- Document segment
## start

Fingers flexion cropped decoding on BCIC IV 4 ECoG Dataset#

This tutorial shows you how to train and test deep learning models with Braindecode on ECoG BCI IV competition dataset 4 using cropped mode. For this dataset we will predict 5 regression targets corresponding to flexion of each finger. The targets were recorded as a time series (each 25 Hz), so this tutorial is an example of time series target prediction.

# Authors: Maciej Sliwowski <maciek.sliwowski@gmail.com>
#          Mohammed Fattouh <mo.fattouh@gmail.com>
#
# License: BSD (3-clause)

Loading and preparing the dataset#

Loading#

First, we load the data. In this tutorial, we use the functionality of braindecode to load BCI IV competition dataset 4. The dataset is available as a part of ECoG library: https://searchworks.stanford.edu/view/zk881ps0522

The dataset contains ECoG signal and time series of 5 targets corresponding to each finger flexion. This is different than standard decoding setup for EEG with multiple trials and usually one target per trial. Here, fingers flexions change in time and are recorded with sampling frequency equals to 25 Hz.

## end

- Dataset excerpts

## start

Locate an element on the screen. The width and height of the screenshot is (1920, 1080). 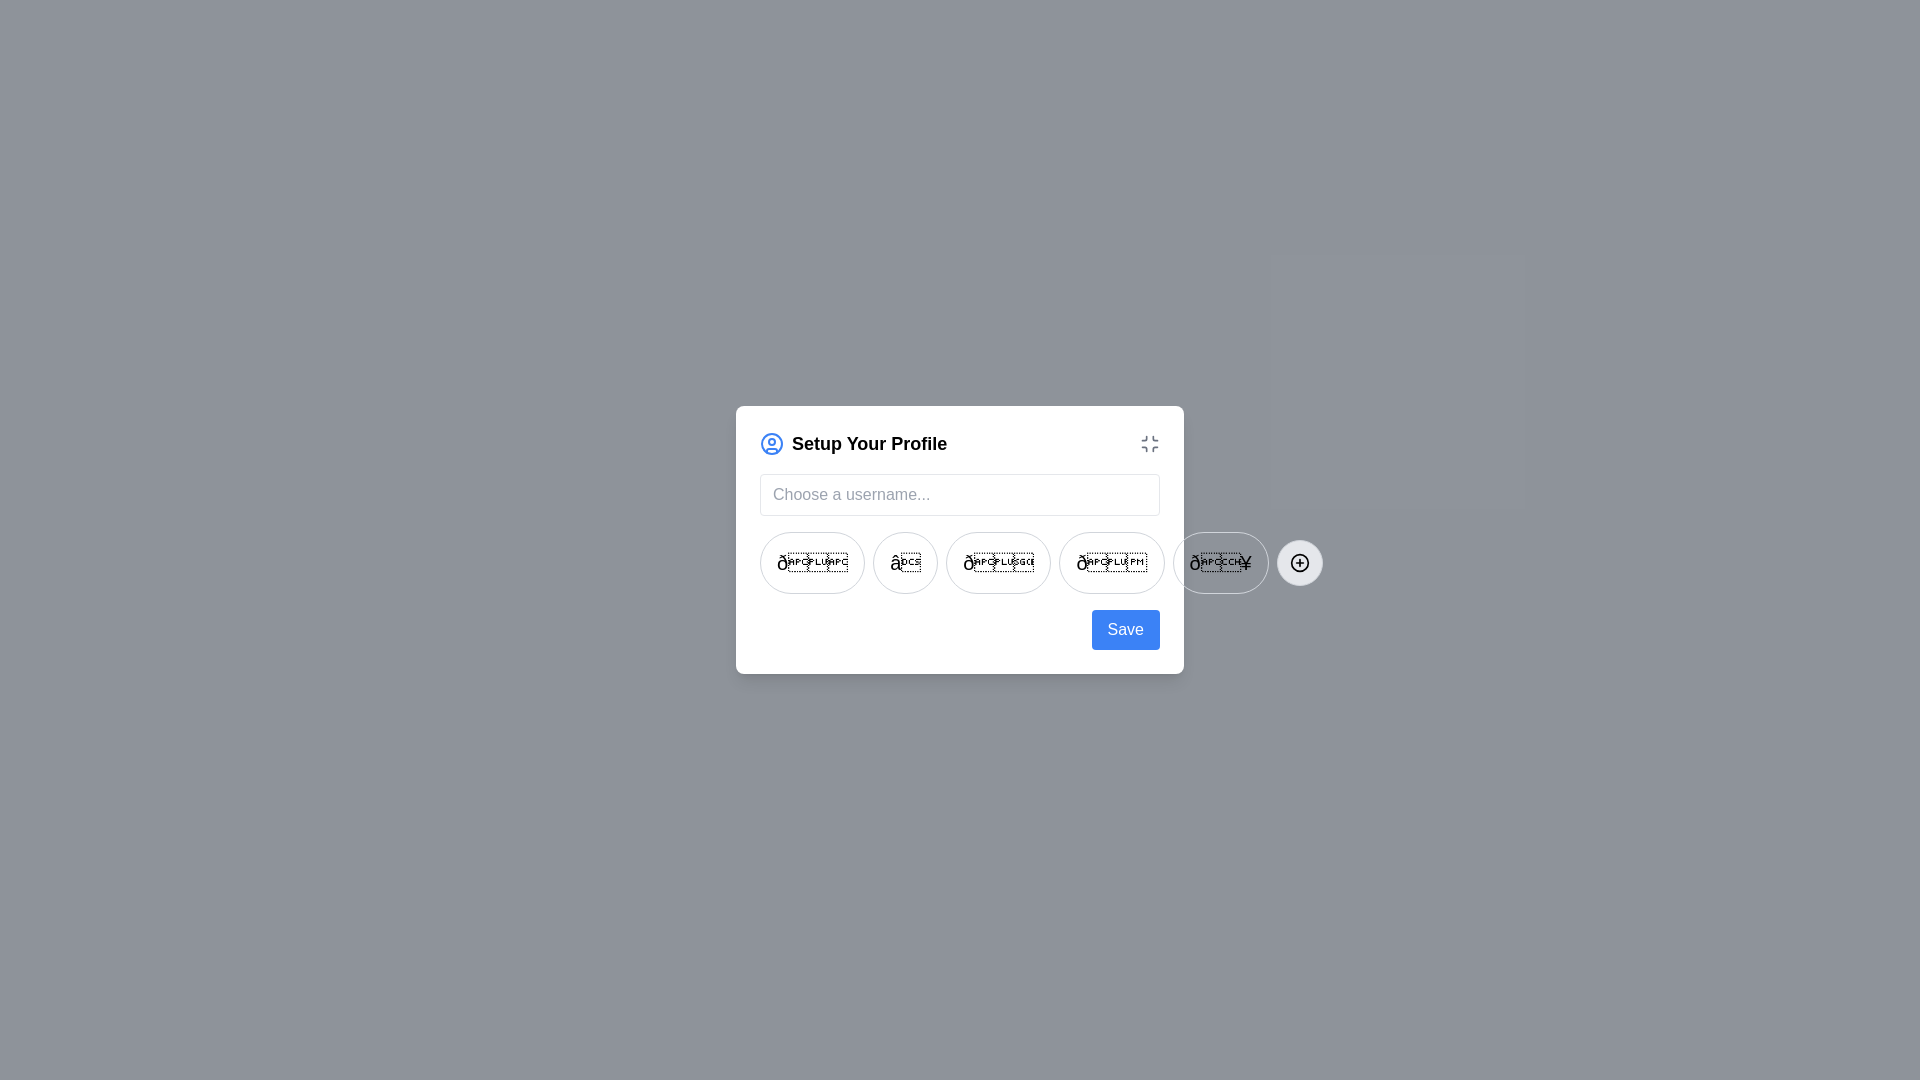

## end
## start

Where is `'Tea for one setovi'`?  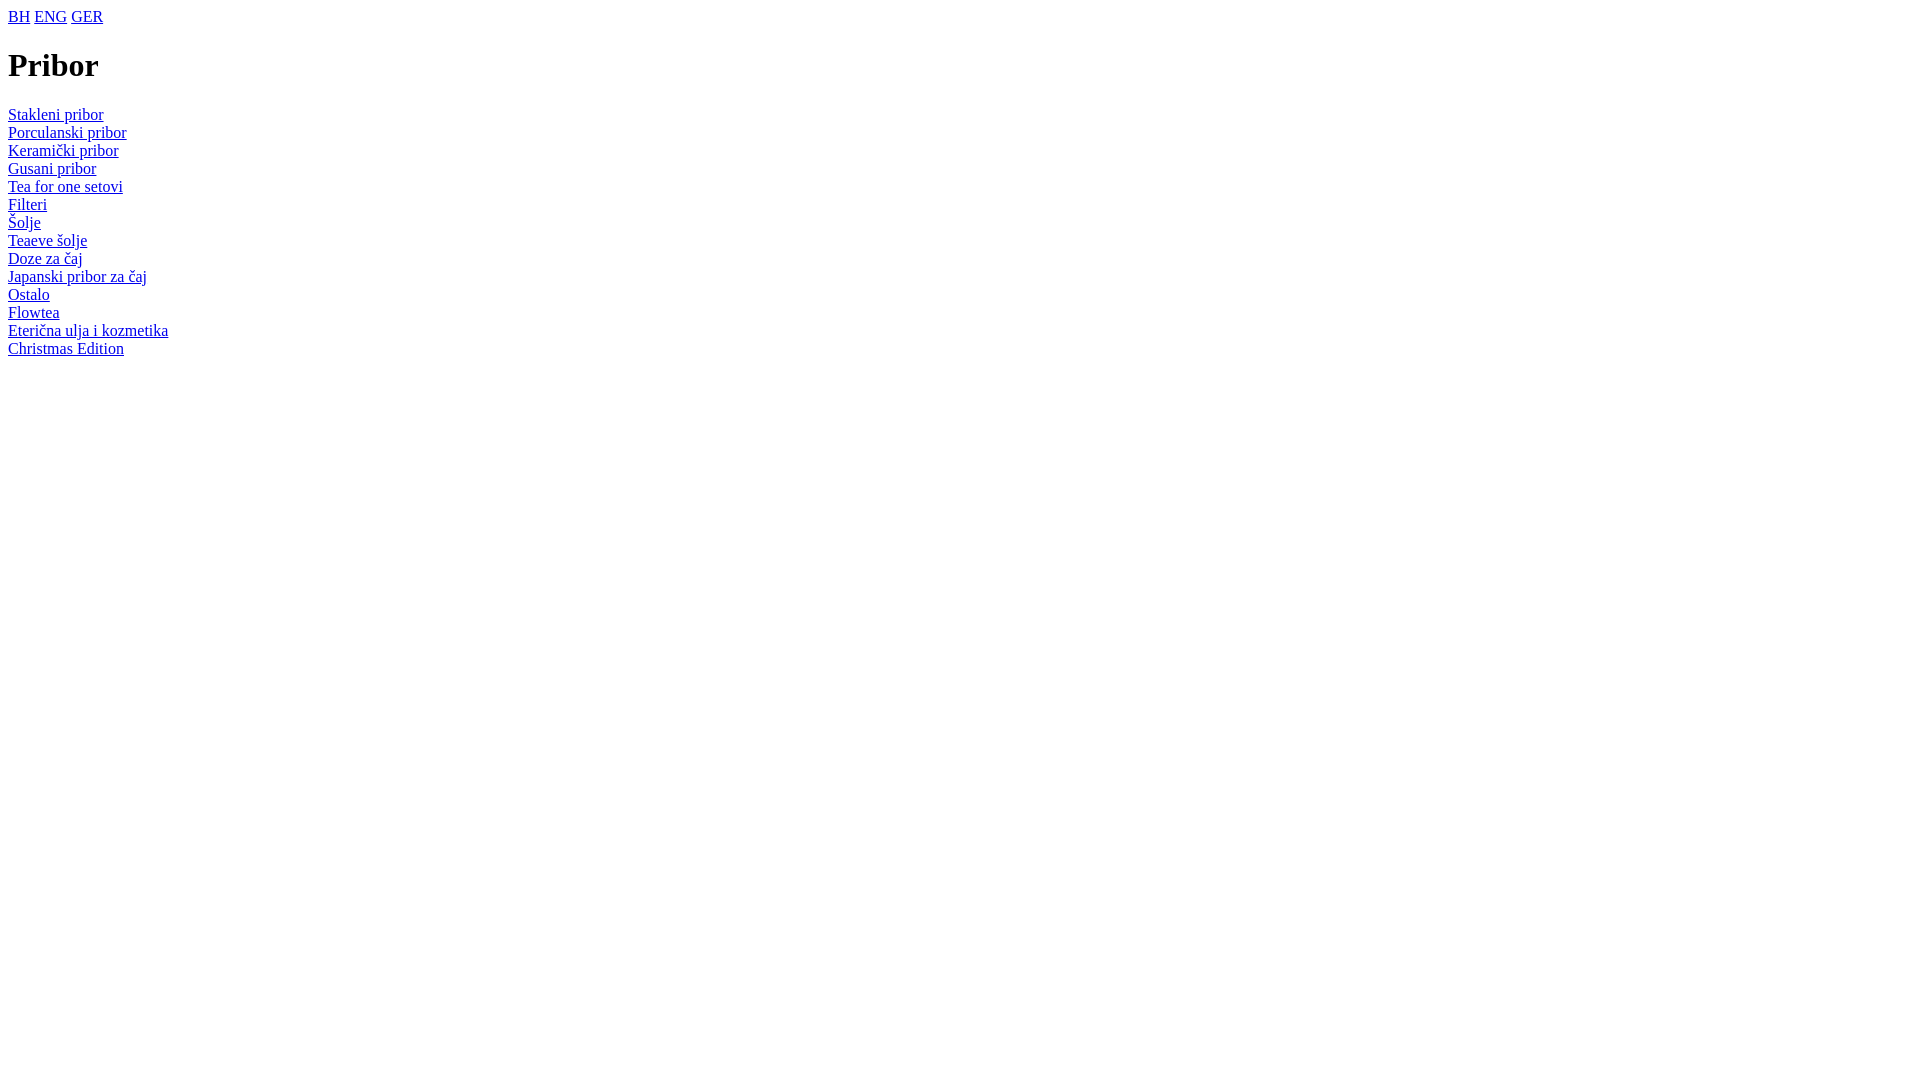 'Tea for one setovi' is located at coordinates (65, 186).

## end

- Actions to take
**1)** Translate this sentence from the finger flexion decoding tutorial into Spanish: "This is different than standard decoding setup for EEG with multiple trials and usually one target per trial."
**2)** Repeat the finger flexion decoding tutorial word for word, starting at "This tutorial shows" and ending at "License: BSD (3-clause)".
**3)** List every heading in the finger flexion decoding tutorial.

- Exercise responses
**1)** Esto es diferente de la configuración estándar de decodificación para EEG con múltiples ensayos y normalmente un objetivo por ensayo.

**2)**
This tutorial shows you how to train and test deep learning models with Braindecode on ECoG BCI IV competition dataset 4 using cropped mode. For this dataset we will predict 5 regression targets corresponding to flexion of each finger. The targets were recorded as a time series (each 25 Hz), so this tutorial is an example of time series target prediction.

# Authors: Maciej Sliwowski <maciek.sliwowski@gmail.com>
#          Mohammed Fattouh <mo.fattouh@gmail.com>
#
# License: BSD (3-clause)

**3)**
- Fingers flexion cropped decoding on BCIC IV 4 ECoG Dataset
- Loading and preparing the dataset
- Loading